I'm trying to perform a simple time series prediction using support vector regression.

I am trying to understand the answer provided here.

I adapted Tom's code to reflect the answer provided:

import numpy as np
from matplotlib import pyplot as plt
from sklearn.svm import SVR

X = np.arange(0,100)
Y = np.sin(X)

a = 0
b = 10
x = []
y = []
while b <= 100:
    x.append(Y[a:b])
    a += 1
    b += 1
b = 10

while b <= 90:
    y.append(Y[b])
    b += 1

svr_rbf = SVR(kernel='rbf', C=1e5, gamma=1e5)
y_rbf = svr_rbf.fit(x[:81], y).predict(x)

figure = plt.figure()
tick_plot = figure.add_subplot(1, 1, 1)
tick_plot.plot(X, Y, label='data', color='green', linestyle='-')
tick_plot.axvline(x=X[-10], alpha=0.2, color='gray')
tick_plot.plot(X[10:], y_rbf[:-1], label='data', color='blue', linestyle='--')
plt.show()

However, I still get the same behavior -- the prediction just returns the value from the last known step.

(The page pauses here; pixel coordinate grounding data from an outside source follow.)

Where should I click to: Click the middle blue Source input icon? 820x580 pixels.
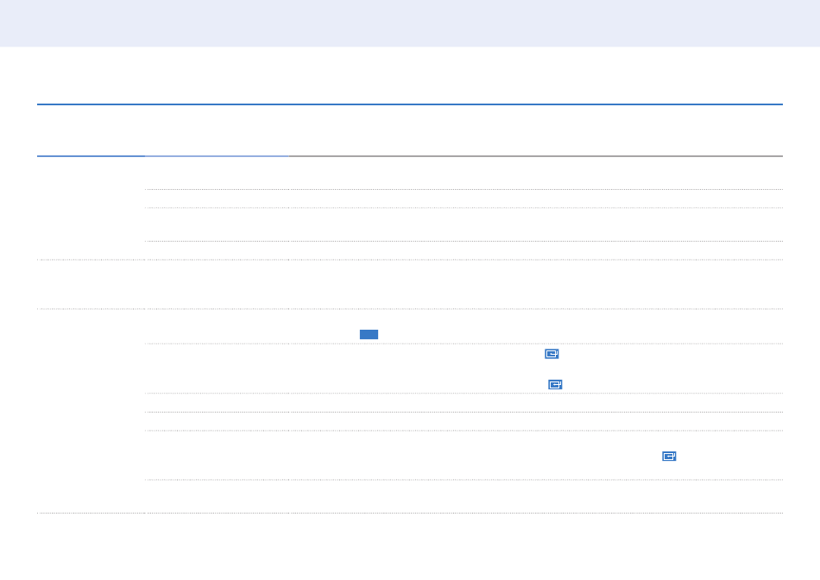coord(555,384)
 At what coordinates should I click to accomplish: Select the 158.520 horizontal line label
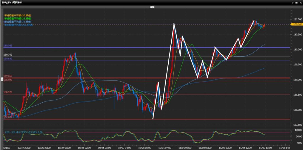[x=8, y=92]
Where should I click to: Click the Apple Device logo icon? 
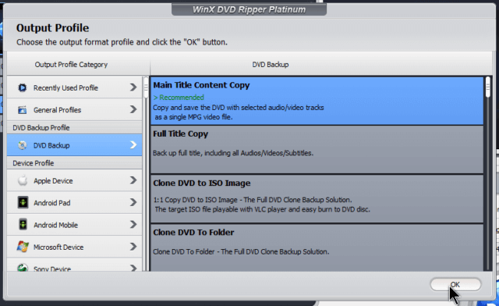(23, 180)
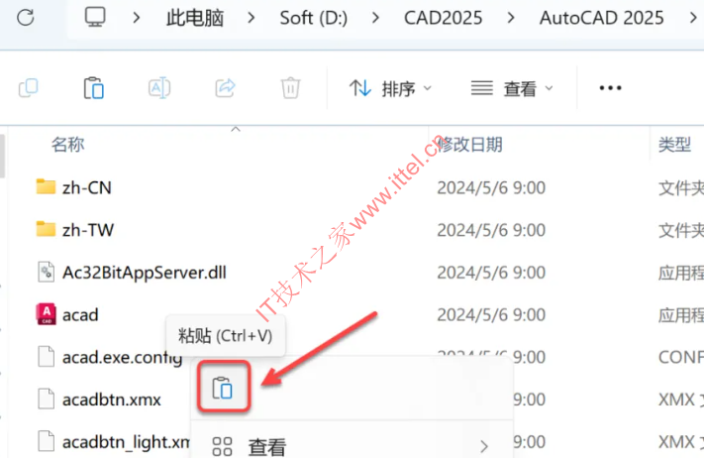Click the share icon in toolbar
The height and width of the screenshot is (458, 704).
tap(225, 88)
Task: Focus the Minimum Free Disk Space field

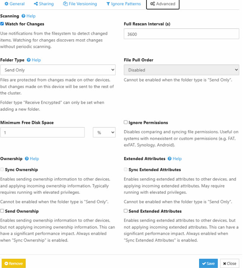Action: pos(42,132)
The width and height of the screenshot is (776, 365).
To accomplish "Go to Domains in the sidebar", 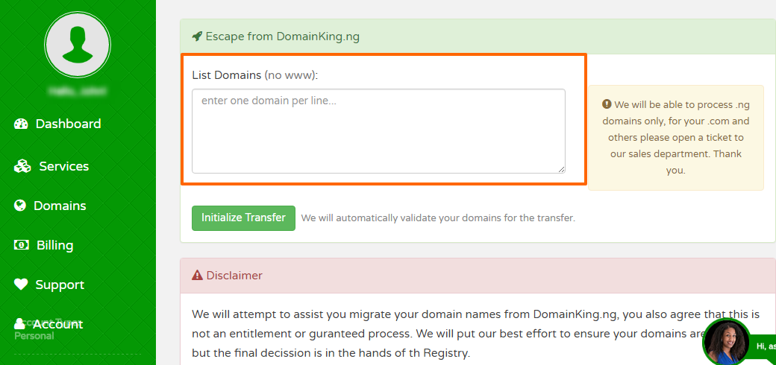I will coord(50,206).
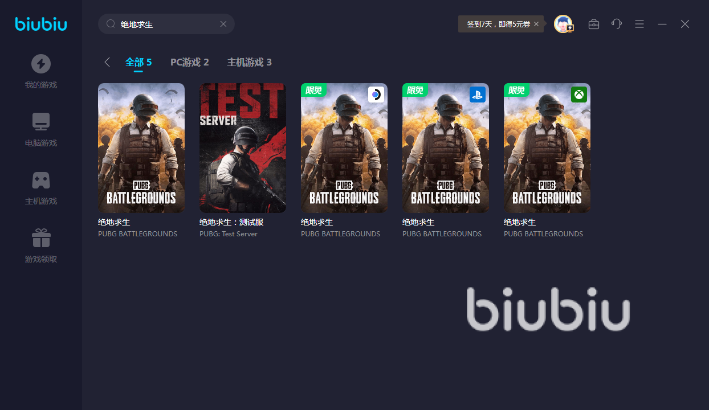The width and height of the screenshot is (709, 410).
Task: Open the hamburger menu icon
Action: [639, 24]
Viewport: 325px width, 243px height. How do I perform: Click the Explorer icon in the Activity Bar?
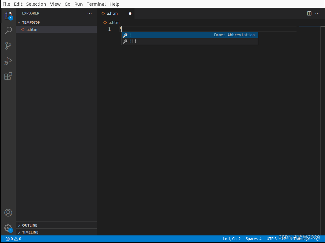[x=8, y=15]
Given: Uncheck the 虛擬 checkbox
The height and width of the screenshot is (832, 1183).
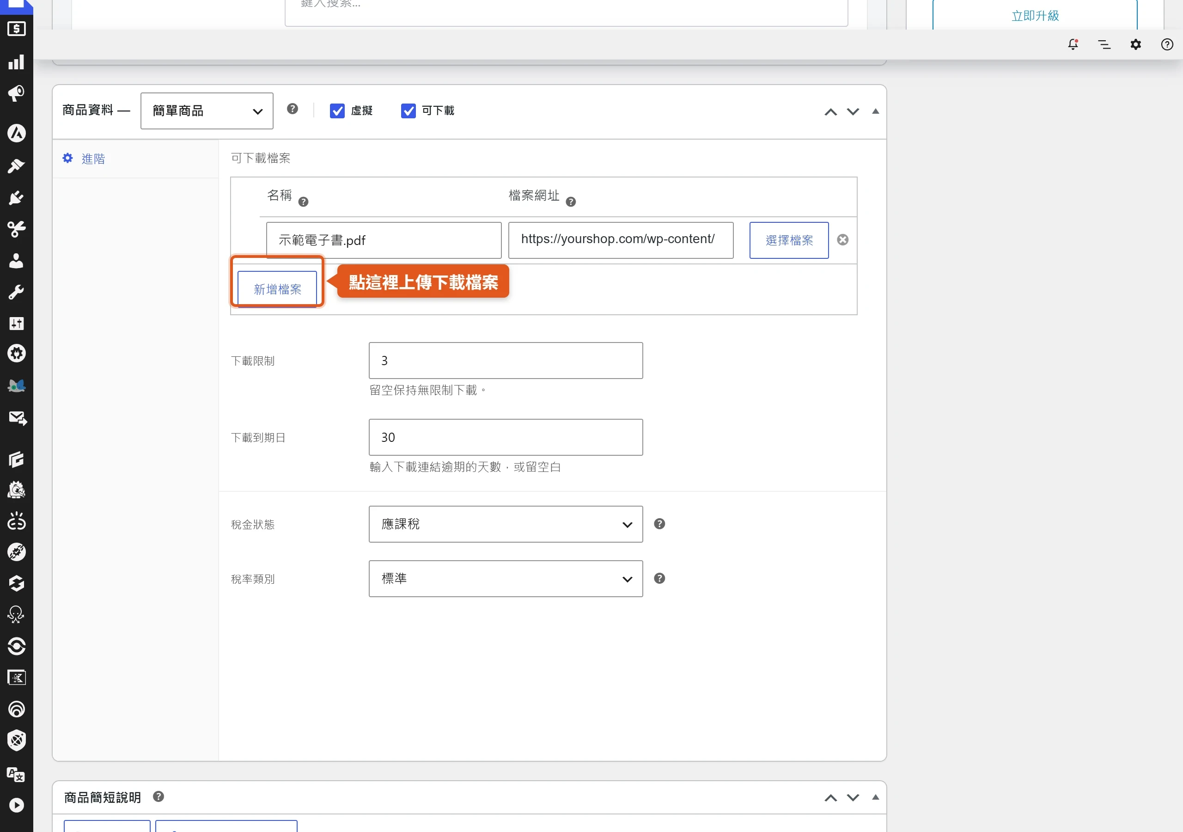Looking at the screenshot, I should click(x=337, y=111).
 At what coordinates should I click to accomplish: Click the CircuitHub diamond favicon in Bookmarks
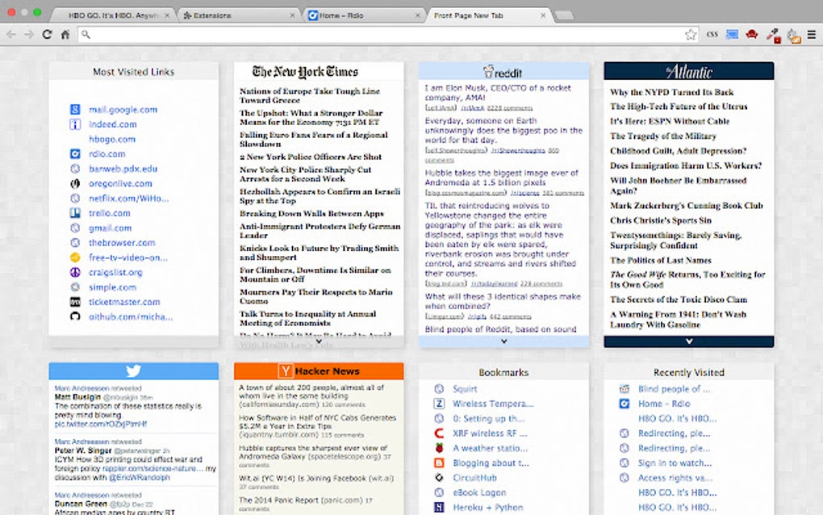439,477
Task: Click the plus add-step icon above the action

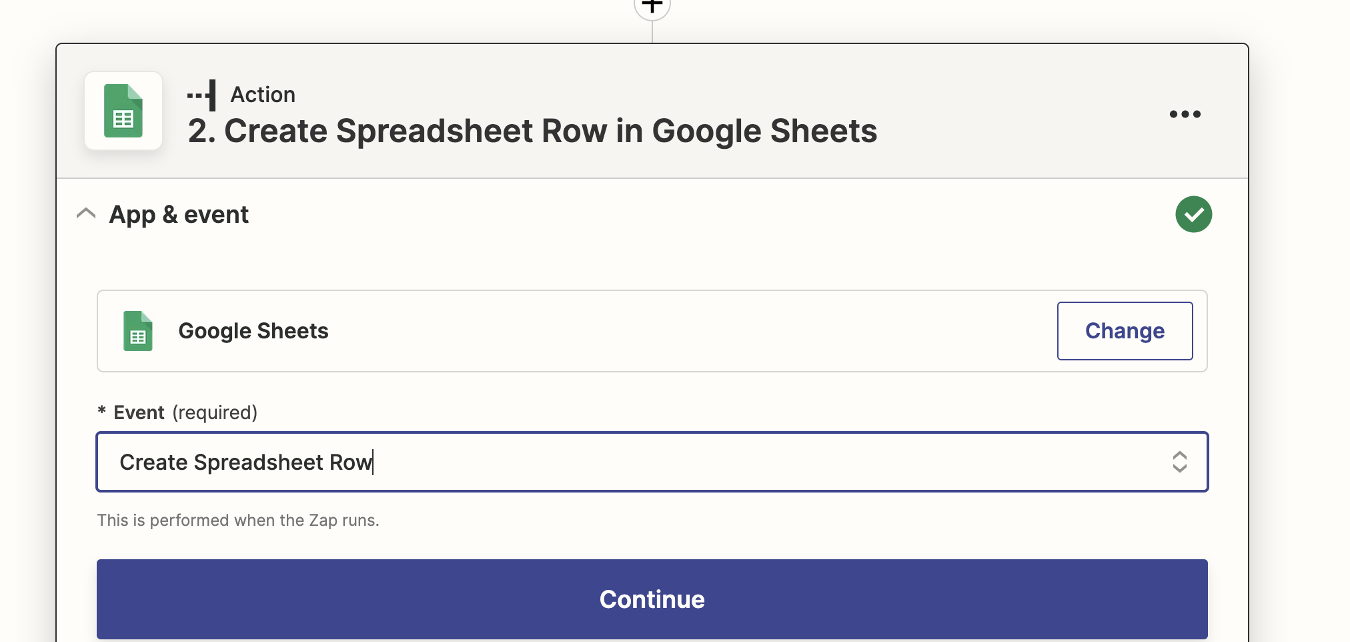Action: [652, 7]
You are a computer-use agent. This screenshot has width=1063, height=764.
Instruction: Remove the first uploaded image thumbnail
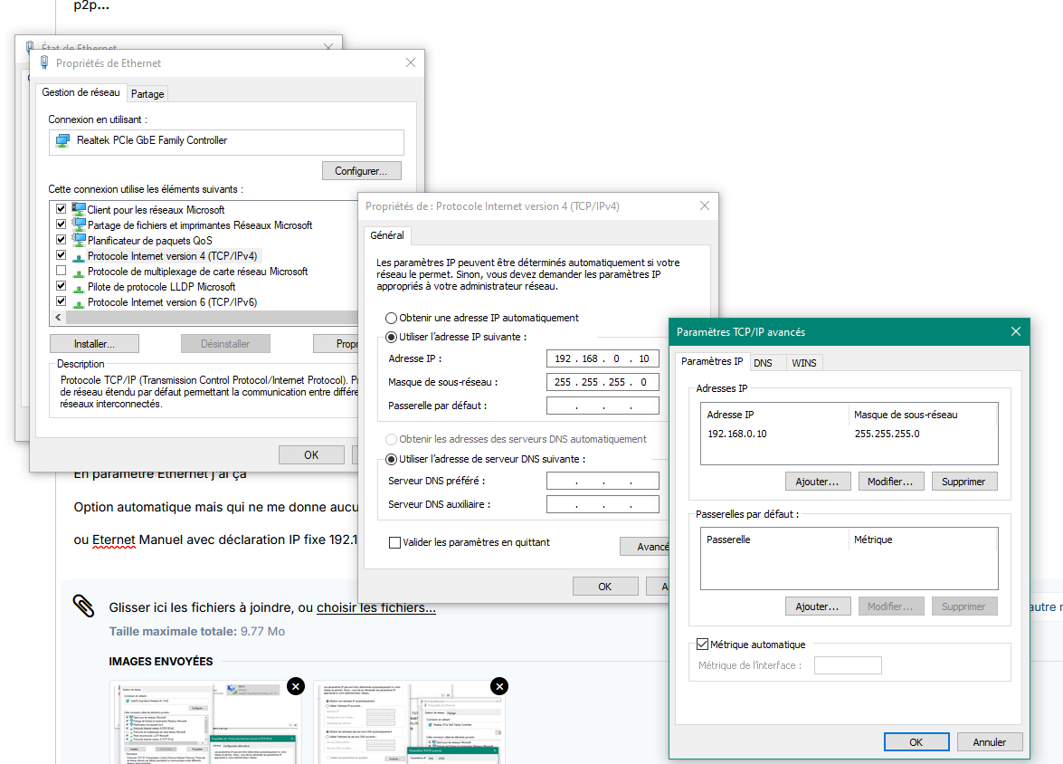(296, 686)
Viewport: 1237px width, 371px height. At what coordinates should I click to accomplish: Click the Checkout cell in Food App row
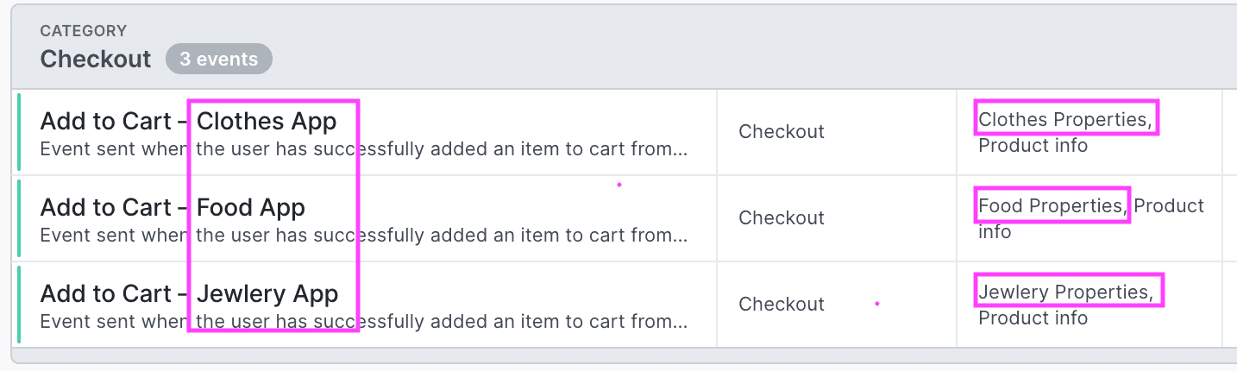[782, 217]
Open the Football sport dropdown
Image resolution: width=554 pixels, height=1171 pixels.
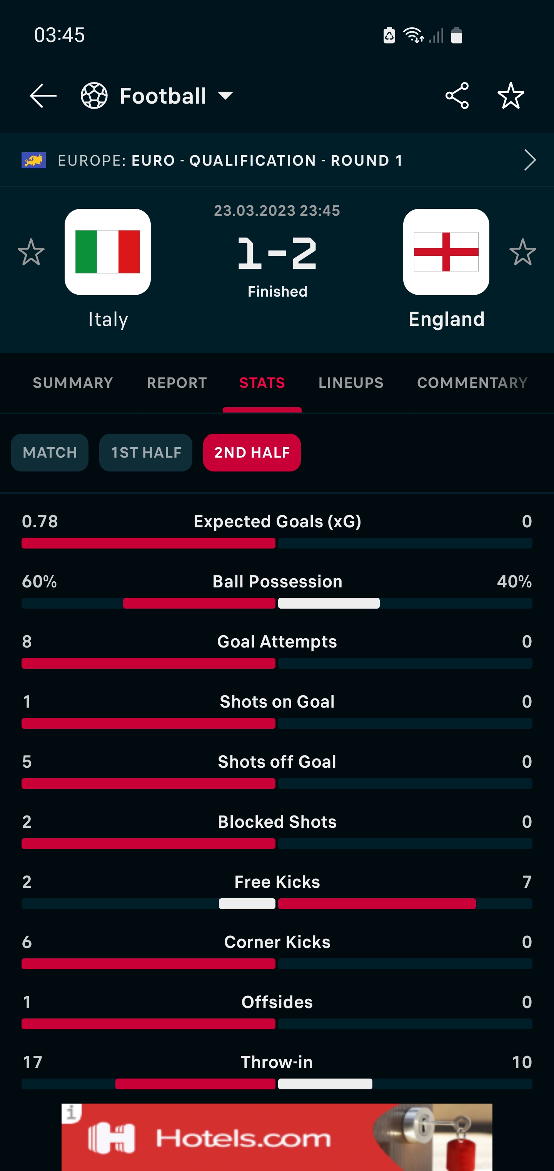point(226,96)
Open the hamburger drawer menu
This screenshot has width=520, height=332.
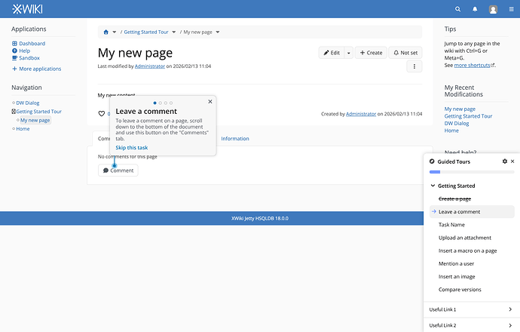coord(512,9)
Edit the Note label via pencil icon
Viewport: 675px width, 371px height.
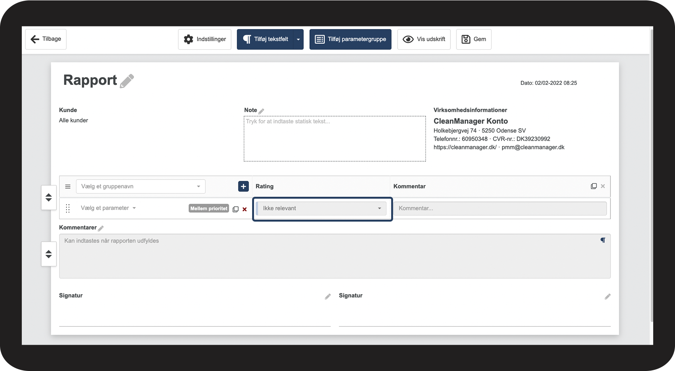pos(261,111)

Strangely, if I set the kernel to linear the result is much better. Why doesn't the rbf kernel prediction work as intended?

Thank you.

Upvotes: 3

Views: 3124

Answers (1)

Dennis C Furlaneto
Dennis C Furlaneto

Reputation: 365

I understand this is an old question, but I will answer it as other people might benefit from the answer.

The values you are using for C and gamma are most likely the issue if your example works with a linear kernel and not with rbf. C and gamma are SVM parameters used for nonlinear kernel. For a goodexplanation of what C and gamma are intuitively, have a look here: http://scikit-learn.org/stable/auto_examples/svm/plot_rbf_parameters.html?

In order to predict the values of a sinusoid, try C = 1 and gamma = 0.1. It performs much better than with the values you have.